- [WORK ITEM] Please restate word for word all lines from the one containing "[TCG Anadolu neemt" to the final line of the entries, and include no pictures.
** Opening SOURCE DATA block **
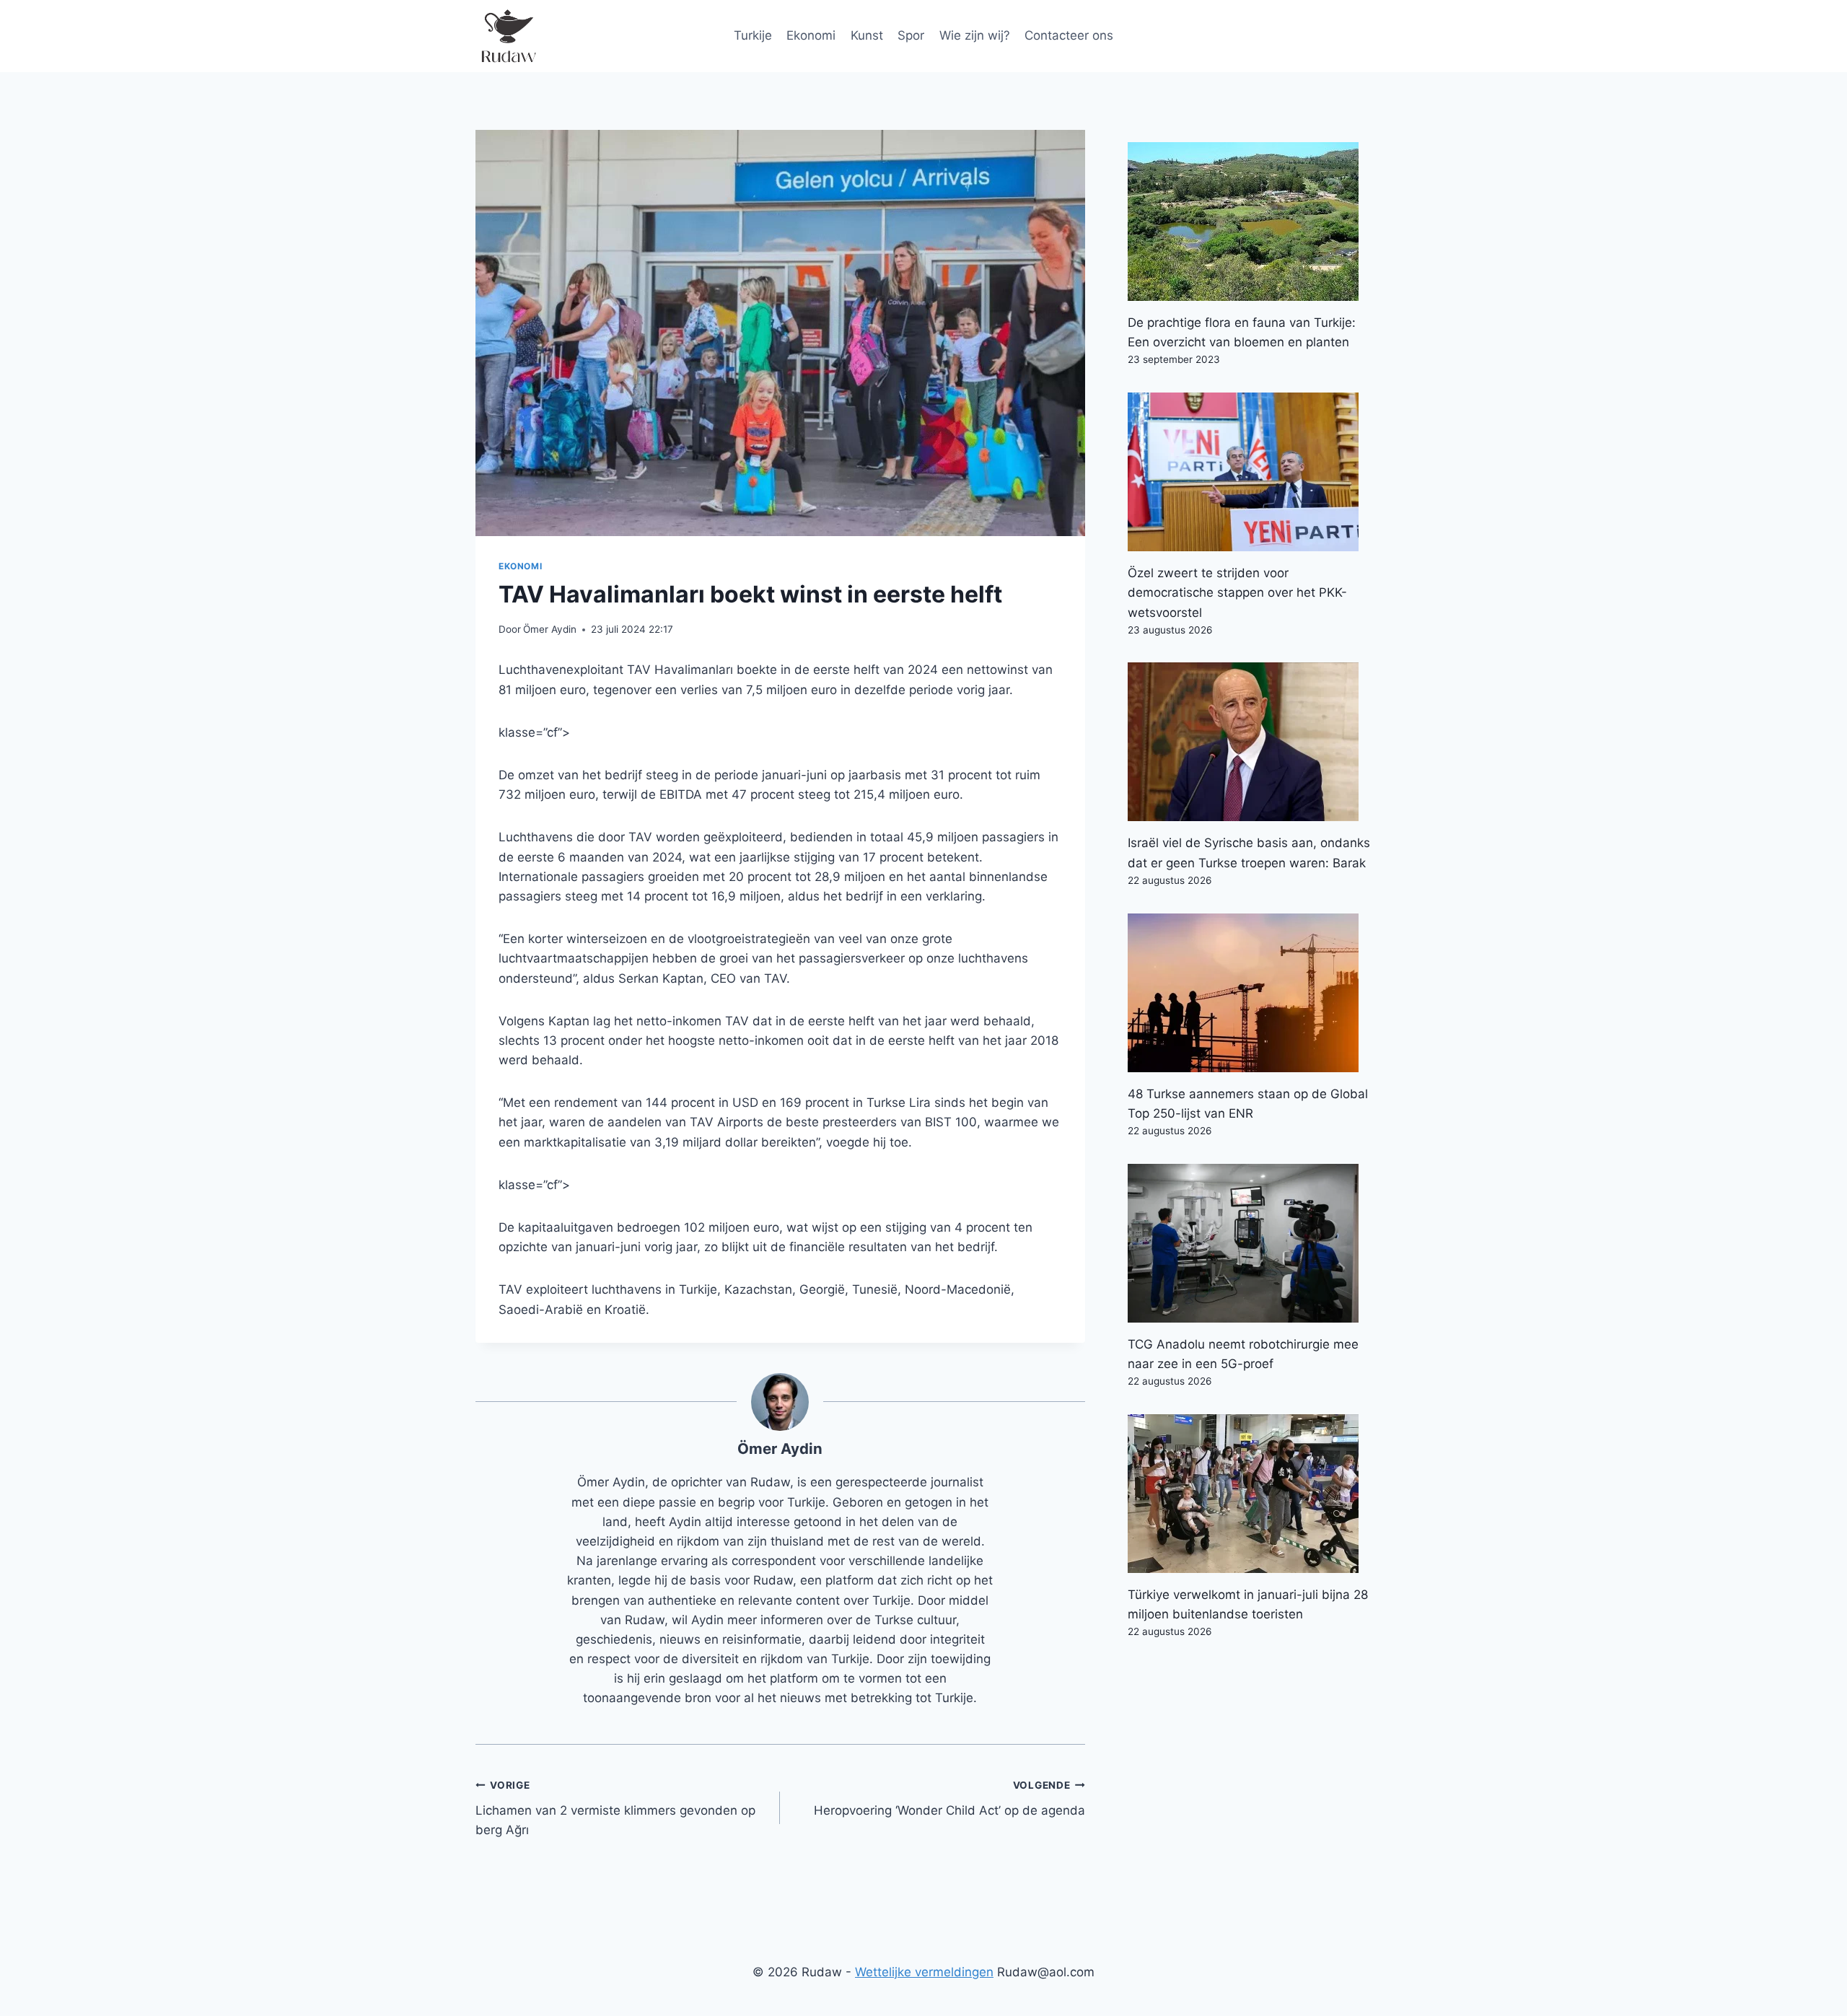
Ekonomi (810, 35)
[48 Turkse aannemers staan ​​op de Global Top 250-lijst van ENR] (1250, 992)
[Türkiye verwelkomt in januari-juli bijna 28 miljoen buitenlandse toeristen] (1250, 1493)
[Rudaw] (507, 36)
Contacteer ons (1069, 35)
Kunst (867, 35)
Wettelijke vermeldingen (924, 1972)
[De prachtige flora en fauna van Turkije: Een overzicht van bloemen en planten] (1250, 221)
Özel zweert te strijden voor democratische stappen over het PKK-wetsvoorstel (1237, 592)
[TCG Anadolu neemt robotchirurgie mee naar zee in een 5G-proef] (1250, 1243)
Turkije (753, 35)
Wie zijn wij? (974, 35)
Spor (911, 35)
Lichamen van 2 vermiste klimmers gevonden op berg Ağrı (615, 1808)
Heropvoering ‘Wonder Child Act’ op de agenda (949, 1798)
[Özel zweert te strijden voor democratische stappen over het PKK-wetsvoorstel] (1250, 472)
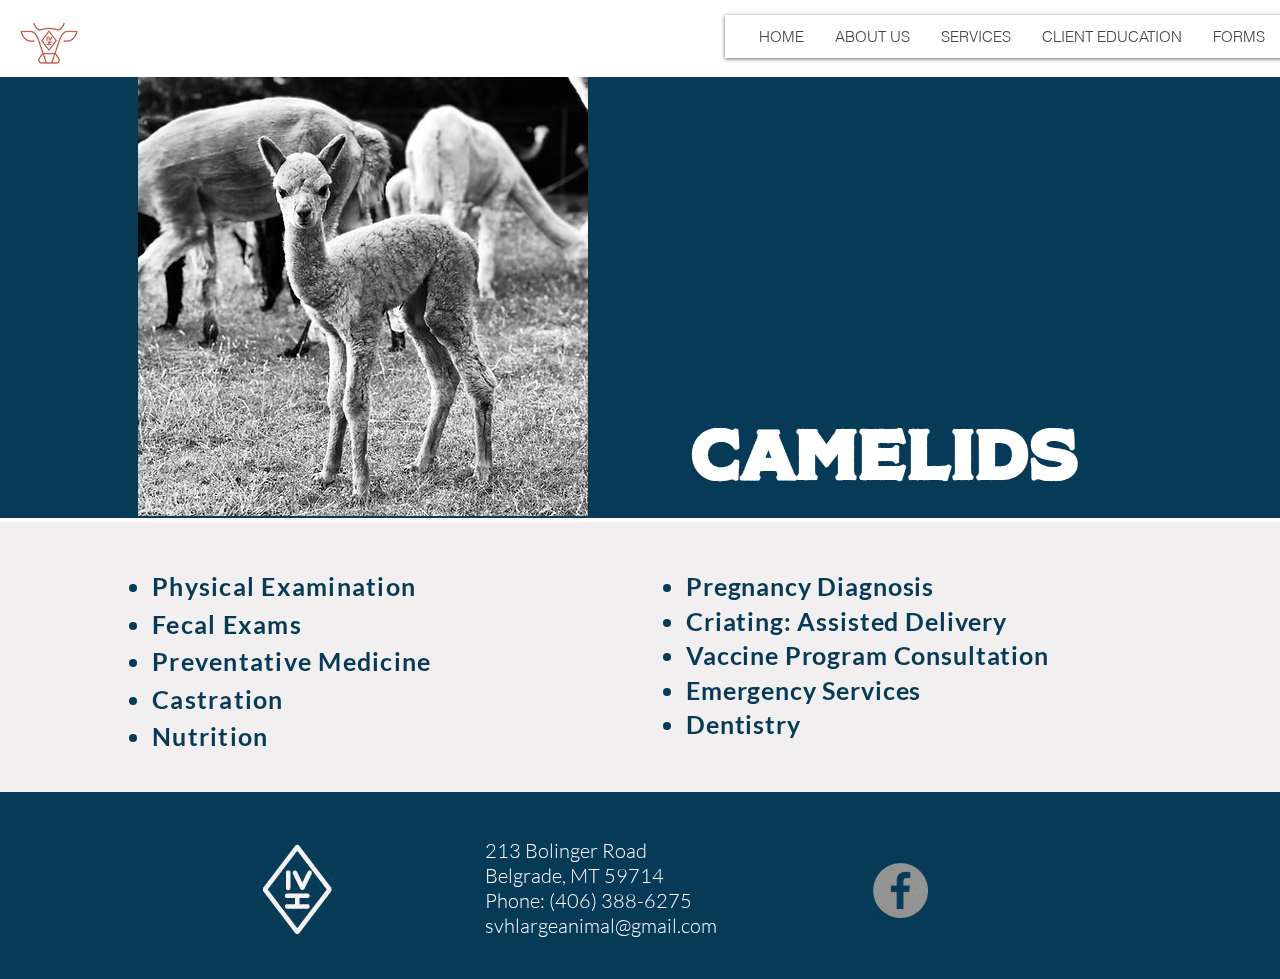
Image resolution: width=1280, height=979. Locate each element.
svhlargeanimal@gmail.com (601, 925)
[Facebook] (900, 890)
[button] (872, 36)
** Closing SOURCE DATA block **
- [OUTPUT OF THE TASK]
[TCG Anadolu neemt robotchirurgie mee naar zee in een 5G-proef] (1250, 1243)
Turkije (753, 35)
Wie zijn wij? (974, 35)
Spor (911, 35)
Lichamen van 2 vermiste klimmers gevonden op berg Ağrı (615, 1808)
Heropvoering ‘Wonder Child Act’ op de agenda (949, 1798)
[Özel zweert te strijden voor democratische stappen over het PKK-wetsvoorstel] (1250, 472)
Image resolution: width=1280, height=979. Locate each element.
svhlargeanimal@gmail.com (601, 925)
[Facebook] (900, 890)
[button] (872, 36)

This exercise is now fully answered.